Outside of the professional foodservice industry, lesser-used ingredient like fruit skins, stalks, seeds, cores, and other parts usually considered garbage are being used in new and imaginative ways. This is yet to take off in commercial kitchens.

“While the movement is unquestionably gaining ground, getting the mainstream on board remains a serious challenge,” writes Time magazine.

“We have been conditioned over decades to expect perfect-looking produce (generally, ‘perfect’ means ‘uniform’, and free of blemishes – ‘ugly’ foods are just as tasty and nutritious as their prettier counterparts). It might take a long time to move people off those expectations. After all, the organic-food movement began in earnest more than 40 years ago, but only in recent years has it started affecting the food business in a big way.”

This isn’t a fad, this is a crucial shift in behaviours

It is estimated that a third of all the food produced in the world is never consumed, with the total cost of food waste being as high as US$400 billion a year! ‘Dumpster diving’ has become a key indication of the perfectly usable produce that is thrown away daily by our local restaurants and supermarkets. So much so, that a new dietary preference has been coined: ‘freegan’, where you source all of your food from the commercial bins out the back of restaurants.

This is simply not sustainable. If our local hospitality industry made a concerted effort to embrace the ugly food movement, the ripple effects could be dramatic.

“Being able to provide lower priced fresh fruit and vegetables to low socio-economic consumer groups, while promoting healthy eating, is also a positive outcome for both retailers and shoppers,” writes The Conversation, “Ultimately, an ‘ugly food’ program is a win-win for all those in the supply chain – growers, retailers and consumers.”

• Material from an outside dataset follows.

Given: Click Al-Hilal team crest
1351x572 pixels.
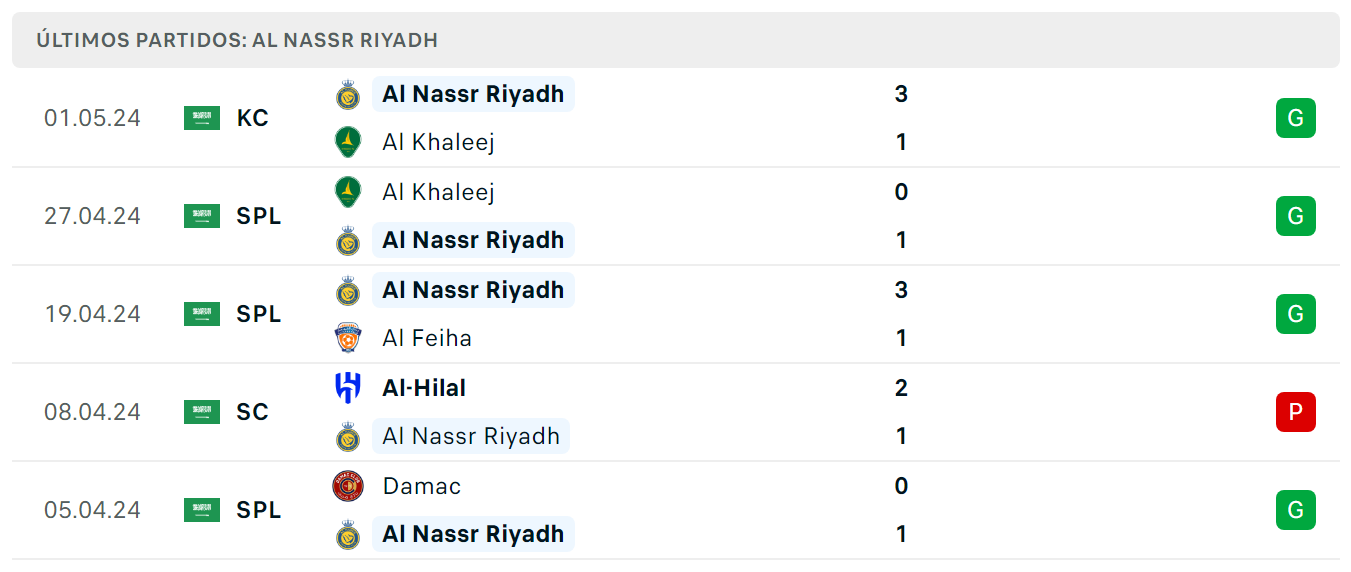Looking at the screenshot, I should point(347,388).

Reduced costs, reduced overheads, and reduced wastage

The ugly food movement has more benefits than you may consider at first glance. Given that ‘ugly’ produce would usually be rejected by you as the business owner, it would normally then be transported back to either a market or on to a disposal unit.

These transport costs would be cut, as ugly produce can be accepted and either used or sold at a lower price point. These savings will be passed on to you, as the owner, and eventually onto your customers as well.

Getting involved is easy – it’s just about making better choices

How can you get involved with improving wastage in your kitchen? Get on board with the ugly food movement! A simple place to start is having a meeting with your supplier. They will be only too happy to discuss a discount to supply you with ‘ugly’ produce – after all, they are wanting to get rid of it too!

Sit down with your chef, and review your menu. What items can you remove that require ‘perfect’ produce? Or, what items can you create that will make use of the ugly items? You will be surprised with a little thought and creativity what kind of savings you can make.

The ugly food movement may seem kitsch and cute, but beneath the marketing campaigns lies a far more serious message. The amount of food being wasted from our country’s commercial kitchens is an epidemic that needs to be stopped. With climate change dramatically affecting our farming capacity, we must all learn to be resourceful with how we cook, and how we eat.